ASSIGNED TASK:
Of the material below, only the lines from the line containing "Image resolution: width=1456 pixels, height=819 pixels. At" down to the line containing "Screen dimensions: 1568x746" belong in the answer, written out exactly.

SOURCE DATA:
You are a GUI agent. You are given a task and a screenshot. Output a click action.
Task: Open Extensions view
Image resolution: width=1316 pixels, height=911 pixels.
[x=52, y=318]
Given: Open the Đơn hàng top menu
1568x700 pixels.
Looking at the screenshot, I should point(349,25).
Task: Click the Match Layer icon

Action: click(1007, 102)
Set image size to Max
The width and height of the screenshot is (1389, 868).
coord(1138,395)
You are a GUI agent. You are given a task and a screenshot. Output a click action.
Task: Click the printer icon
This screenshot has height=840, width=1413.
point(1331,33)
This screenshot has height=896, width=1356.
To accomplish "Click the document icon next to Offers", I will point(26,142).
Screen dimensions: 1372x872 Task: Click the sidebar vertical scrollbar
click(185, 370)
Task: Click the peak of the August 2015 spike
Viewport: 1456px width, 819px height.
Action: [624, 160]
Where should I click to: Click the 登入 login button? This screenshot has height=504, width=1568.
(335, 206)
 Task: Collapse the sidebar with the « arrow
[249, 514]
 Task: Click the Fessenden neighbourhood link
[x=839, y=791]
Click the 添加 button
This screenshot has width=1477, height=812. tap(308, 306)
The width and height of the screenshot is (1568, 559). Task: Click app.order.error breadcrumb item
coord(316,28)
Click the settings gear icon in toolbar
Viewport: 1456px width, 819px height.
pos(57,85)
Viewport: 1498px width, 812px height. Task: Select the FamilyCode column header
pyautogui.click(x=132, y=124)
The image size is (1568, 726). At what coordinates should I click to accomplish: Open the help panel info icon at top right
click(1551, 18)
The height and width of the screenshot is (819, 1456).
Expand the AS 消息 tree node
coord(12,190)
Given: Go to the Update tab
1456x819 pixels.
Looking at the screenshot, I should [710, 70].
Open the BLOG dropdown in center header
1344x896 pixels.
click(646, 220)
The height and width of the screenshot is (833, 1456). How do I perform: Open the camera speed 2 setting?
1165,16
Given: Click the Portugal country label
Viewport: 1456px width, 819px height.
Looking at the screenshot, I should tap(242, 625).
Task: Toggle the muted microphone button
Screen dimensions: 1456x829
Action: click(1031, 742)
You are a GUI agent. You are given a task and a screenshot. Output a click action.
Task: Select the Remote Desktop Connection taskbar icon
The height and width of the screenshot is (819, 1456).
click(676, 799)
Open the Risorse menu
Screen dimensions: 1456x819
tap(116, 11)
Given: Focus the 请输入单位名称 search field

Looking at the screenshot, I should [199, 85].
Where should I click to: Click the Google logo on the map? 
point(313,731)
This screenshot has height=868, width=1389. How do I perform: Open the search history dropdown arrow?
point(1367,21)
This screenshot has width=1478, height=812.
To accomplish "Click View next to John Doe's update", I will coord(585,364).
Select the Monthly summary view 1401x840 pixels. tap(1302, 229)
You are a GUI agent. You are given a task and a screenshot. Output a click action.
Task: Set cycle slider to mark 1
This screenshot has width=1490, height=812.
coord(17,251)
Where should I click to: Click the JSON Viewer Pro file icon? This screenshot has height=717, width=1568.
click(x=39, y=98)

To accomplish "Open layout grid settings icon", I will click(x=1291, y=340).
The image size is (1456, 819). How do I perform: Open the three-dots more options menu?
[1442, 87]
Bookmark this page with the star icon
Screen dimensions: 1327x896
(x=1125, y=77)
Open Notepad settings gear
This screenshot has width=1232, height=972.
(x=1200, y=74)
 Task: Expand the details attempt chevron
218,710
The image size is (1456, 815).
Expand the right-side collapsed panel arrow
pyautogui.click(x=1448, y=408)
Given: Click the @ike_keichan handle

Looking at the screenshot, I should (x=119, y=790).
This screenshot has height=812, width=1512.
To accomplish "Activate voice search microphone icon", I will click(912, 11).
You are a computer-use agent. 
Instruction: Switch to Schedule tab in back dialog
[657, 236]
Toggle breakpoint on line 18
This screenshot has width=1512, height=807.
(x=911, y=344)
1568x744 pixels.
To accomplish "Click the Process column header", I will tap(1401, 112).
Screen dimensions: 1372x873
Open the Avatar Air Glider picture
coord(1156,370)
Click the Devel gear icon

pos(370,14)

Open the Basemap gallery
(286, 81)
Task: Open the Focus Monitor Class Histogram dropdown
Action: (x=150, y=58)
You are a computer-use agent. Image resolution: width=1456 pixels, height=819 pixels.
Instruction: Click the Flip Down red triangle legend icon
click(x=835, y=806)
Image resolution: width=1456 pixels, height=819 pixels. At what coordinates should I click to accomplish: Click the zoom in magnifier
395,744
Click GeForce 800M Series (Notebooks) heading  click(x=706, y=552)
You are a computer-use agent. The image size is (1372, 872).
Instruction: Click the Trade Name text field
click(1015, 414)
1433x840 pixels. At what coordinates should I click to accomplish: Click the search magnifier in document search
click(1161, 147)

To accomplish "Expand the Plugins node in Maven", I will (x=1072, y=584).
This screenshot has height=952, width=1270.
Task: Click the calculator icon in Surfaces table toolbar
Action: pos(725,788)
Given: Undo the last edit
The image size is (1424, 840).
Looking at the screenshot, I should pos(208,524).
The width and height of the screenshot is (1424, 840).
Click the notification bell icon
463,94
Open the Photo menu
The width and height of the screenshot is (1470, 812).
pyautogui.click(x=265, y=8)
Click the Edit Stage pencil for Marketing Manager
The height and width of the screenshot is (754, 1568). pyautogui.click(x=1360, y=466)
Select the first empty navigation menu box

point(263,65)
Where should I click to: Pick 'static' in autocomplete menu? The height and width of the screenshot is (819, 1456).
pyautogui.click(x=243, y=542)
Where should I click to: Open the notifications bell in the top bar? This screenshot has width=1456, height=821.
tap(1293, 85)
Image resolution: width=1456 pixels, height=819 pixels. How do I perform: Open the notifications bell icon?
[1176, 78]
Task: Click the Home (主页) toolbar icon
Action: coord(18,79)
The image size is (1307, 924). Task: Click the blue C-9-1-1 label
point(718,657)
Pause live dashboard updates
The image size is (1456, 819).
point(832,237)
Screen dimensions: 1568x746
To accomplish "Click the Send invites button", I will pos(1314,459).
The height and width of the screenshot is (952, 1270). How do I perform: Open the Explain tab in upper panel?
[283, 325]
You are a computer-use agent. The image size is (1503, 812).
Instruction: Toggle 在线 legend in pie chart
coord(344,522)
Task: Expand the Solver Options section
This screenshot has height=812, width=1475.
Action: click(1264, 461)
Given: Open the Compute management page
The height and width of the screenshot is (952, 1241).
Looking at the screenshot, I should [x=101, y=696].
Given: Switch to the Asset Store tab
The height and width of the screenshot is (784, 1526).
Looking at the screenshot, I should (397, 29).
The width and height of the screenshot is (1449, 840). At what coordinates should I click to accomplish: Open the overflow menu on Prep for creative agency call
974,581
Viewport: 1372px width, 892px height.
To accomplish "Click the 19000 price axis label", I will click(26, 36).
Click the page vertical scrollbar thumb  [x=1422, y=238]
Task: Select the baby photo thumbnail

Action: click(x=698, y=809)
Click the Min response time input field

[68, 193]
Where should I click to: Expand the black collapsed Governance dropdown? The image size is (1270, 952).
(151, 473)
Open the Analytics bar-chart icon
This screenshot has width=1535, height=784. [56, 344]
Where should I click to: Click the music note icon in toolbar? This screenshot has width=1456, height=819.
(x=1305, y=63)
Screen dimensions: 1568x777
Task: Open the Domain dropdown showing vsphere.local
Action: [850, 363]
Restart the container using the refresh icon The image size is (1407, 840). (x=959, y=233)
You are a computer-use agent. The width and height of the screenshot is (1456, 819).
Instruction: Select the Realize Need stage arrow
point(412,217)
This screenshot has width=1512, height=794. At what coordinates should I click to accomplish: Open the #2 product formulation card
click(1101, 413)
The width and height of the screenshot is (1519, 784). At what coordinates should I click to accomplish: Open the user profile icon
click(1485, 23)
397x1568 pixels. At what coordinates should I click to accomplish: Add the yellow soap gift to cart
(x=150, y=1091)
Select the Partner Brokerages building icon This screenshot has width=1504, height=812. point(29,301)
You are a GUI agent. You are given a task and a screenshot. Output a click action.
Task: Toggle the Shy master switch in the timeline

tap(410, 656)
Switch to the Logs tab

OUTPUT OF THE EXERCISE:
Image resolution: width=1456 pixels, height=819 pixels. At what coordinates should I click to accomplish: Click the zoom in magnifier
395,744
Click GeForce 800M Series (Notebooks) heading  click(x=706, y=552)
You are a computer-use agent. The image size is (1372, 872).
Instruction: Click the Trade Name text field
click(1015, 414)
1433x840 pixels. At what coordinates should I click to accomplish: Click the search magnifier in document search
click(1161, 147)

To accomplish "Expand the Plugins node in Maven", I will (x=1072, y=584).
This screenshot has height=952, width=1270.
Task: Click the calculator icon in Surfaces table toolbar
Action: pos(725,788)
Given: Undo the last edit
The image size is (1424, 840).
Looking at the screenshot, I should pos(208,524).
The width and height of the screenshot is (1424, 840).
Click the notification bell icon
463,94
Open the Photo menu
The width and height of the screenshot is (1470, 812).
pyautogui.click(x=265, y=8)
Click the Edit Stage pencil for Marketing Manager
The height and width of the screenshot is (754, 1568). pyautogui.click(x=1360, y=466)
Select the first empty navigation menu box

point(263,65)
Where should I click to: Pick 'static' in autocomplete menu? The height and width of the screenshot is (819, 1456).
pyautogui.click(x=243, y=542)
Where should I click to: Open the notifications bell in the top bar? This screenshot has width=1456, height=821.
tap(1293, 85)
Image resolution: width=1456 pixels, height=819 pixels. How do I perform: Open the notifications bell icon?
[1176, 78]
Task: Click the Home (主页) toolbar icon
Action: coord(18,79)
The image size is (1307, 924). Task: Click the blue C-9-1-1 label
point(718,657)
Pause live dashboard updates
The image size is (1456, 819).
point(832,237)
Screen dimensions: 1568x746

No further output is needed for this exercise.